Another thing that’s important for non-experts to understand, and that is highlighted by our work, is that when the ATLAS or CMS experimenters say “we have done a search for X”, where X is some type of particle or phenomenon or speculative idea, that doesn’t mean the search is necessarily useless for Y, where Y is something altogether different from X. It’s important that the experimenters are looking for supersymmetry not only because supersymmetry might be there but also because the strategies they use may actually uncover something else. Conversely, sometimes searches for something with no connection to supersymmetry is secretly a useful way to look for certain variants of supersymmetry. [In short: even if one happens to believe strongly that X doesn't exist, that doesn't mean one should believe the search for X is a waste of time! One should not berate the experimenters for spending time ``searching for supersymmetry'' or ``searching for extra dimensions'' or whatever. This would be foolish, because the same searches are useful and needed for discovering or excluding many other things too.] For example: in our recent paper, we showed that a certain search for extra spatial dimensions (specifically, a search for microscopic, instantly evaporating black holes) is one of the most powerful studies for ruling out gluinos whose decays produce large numbers of elementary particles.
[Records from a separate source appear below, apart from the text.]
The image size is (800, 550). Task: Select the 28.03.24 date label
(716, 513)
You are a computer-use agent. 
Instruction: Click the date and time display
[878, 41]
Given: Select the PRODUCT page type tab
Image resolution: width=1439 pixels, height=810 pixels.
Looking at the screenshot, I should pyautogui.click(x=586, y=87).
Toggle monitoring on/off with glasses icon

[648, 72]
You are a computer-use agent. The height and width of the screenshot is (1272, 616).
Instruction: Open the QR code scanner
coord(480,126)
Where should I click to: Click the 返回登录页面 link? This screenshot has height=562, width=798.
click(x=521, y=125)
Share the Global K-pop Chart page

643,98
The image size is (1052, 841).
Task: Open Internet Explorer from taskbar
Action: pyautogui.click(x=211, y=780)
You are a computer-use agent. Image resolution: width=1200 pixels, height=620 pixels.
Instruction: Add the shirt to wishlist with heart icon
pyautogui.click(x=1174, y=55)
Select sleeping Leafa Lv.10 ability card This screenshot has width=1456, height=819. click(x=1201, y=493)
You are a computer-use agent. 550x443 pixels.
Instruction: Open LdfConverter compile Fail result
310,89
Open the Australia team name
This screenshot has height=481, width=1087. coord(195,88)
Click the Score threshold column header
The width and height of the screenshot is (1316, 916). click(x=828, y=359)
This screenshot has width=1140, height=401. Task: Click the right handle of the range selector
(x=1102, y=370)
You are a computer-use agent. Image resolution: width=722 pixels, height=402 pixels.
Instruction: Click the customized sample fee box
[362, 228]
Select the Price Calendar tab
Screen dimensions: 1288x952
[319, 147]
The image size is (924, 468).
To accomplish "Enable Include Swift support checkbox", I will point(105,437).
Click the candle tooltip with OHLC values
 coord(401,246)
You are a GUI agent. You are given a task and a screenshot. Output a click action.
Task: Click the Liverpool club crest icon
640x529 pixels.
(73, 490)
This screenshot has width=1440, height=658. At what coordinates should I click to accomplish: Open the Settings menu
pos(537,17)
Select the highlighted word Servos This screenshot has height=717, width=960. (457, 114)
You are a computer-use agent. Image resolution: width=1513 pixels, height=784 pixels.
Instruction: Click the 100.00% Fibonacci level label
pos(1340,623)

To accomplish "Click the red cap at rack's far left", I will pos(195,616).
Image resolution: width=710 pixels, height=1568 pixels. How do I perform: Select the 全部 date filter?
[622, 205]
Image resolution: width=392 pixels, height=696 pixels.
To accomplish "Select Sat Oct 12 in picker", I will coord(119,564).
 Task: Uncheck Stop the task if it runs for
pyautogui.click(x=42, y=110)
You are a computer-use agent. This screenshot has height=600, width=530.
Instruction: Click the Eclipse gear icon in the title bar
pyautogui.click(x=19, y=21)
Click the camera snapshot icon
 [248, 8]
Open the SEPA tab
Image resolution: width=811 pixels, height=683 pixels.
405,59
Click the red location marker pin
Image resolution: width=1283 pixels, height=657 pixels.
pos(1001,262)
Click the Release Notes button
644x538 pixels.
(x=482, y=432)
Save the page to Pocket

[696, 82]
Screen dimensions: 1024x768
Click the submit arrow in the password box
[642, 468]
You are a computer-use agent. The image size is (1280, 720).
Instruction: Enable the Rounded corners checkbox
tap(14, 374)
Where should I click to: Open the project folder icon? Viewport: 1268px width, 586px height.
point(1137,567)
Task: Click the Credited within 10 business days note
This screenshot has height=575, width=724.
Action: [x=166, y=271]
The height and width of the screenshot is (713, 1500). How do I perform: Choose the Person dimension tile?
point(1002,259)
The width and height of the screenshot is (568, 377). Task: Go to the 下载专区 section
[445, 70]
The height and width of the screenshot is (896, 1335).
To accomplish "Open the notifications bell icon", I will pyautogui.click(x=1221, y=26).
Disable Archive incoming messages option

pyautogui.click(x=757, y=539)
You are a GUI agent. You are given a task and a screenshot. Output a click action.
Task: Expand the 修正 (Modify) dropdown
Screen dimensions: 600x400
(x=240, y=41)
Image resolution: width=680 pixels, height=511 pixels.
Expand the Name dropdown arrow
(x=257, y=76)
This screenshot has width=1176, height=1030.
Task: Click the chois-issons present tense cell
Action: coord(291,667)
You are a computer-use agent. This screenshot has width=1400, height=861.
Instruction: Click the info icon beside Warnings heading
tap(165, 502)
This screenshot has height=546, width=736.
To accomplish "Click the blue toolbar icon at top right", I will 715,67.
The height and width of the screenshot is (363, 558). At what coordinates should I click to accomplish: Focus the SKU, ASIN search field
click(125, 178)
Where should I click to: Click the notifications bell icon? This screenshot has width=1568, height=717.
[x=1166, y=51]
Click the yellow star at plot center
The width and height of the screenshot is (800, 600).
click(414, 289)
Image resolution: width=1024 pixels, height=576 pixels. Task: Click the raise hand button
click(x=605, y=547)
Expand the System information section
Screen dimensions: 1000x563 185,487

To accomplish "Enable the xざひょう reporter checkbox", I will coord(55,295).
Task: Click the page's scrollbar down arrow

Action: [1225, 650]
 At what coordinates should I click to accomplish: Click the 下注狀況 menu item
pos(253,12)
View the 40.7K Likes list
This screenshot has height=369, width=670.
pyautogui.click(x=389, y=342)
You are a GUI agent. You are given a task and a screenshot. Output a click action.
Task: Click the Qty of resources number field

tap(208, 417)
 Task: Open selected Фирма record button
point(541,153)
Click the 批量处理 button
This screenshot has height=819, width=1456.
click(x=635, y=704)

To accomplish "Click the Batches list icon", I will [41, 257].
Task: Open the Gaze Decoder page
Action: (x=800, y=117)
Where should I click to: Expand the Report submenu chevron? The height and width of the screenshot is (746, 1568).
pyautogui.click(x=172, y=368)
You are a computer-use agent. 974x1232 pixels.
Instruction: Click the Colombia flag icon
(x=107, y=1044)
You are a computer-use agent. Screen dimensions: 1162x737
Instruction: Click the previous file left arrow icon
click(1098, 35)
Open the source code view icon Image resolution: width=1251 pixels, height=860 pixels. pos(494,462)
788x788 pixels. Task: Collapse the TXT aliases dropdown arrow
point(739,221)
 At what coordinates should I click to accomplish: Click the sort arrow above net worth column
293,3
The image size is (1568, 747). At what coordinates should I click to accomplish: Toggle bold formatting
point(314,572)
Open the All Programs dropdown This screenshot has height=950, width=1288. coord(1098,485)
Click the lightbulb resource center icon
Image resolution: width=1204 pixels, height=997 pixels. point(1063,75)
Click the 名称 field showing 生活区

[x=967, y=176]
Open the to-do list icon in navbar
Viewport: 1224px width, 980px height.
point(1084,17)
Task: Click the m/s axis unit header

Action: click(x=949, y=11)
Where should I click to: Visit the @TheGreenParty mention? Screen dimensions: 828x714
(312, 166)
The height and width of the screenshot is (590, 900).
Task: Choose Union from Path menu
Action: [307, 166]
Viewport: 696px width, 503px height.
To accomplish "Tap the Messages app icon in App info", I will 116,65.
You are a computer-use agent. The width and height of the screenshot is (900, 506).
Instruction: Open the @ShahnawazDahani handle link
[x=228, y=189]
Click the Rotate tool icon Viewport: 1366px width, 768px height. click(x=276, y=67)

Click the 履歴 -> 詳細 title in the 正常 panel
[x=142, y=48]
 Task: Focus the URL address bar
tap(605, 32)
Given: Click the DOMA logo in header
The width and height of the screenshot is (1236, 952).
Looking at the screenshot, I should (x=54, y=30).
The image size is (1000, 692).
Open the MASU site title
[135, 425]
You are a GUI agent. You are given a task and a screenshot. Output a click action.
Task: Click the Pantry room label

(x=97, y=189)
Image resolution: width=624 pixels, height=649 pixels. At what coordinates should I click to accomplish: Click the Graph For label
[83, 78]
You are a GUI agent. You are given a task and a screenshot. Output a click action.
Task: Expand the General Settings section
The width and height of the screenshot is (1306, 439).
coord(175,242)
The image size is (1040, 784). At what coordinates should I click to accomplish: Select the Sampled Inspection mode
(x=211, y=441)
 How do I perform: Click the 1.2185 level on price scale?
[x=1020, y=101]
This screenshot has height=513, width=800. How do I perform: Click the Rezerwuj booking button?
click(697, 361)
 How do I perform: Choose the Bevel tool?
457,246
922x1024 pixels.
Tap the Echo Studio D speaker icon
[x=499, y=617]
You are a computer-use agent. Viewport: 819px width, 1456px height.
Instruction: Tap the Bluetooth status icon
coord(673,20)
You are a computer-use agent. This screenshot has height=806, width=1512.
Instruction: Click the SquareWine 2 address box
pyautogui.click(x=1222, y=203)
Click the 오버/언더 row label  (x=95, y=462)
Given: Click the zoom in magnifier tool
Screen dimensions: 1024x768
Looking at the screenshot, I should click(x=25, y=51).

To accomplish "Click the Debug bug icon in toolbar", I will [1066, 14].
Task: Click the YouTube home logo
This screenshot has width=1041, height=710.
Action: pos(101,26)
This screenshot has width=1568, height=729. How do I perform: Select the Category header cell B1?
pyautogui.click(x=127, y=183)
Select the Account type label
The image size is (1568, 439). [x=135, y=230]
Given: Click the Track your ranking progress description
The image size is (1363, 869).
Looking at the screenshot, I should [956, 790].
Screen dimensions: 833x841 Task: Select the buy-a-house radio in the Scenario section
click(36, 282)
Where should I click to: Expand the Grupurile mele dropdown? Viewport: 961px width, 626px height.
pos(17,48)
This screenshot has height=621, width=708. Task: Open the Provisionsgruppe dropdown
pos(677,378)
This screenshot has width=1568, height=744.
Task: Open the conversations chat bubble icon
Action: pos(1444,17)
All in all, I’d like to think our results represent a step forward in understanding what ATLAS and CMS now tell us about particle physics, and in indicating how searches of future data ought to proceed. One possible lesson of our work is that in many situations, a small number of broad, comprehensive and powerful searches for generic phenomena can often trump a very large number of highly optimized but narrow searches for very specific phenomena. The latter leave far more holes, and, unless they specifically generate a discovery, are less useful than the former for drawing strong and general conclusions about nature.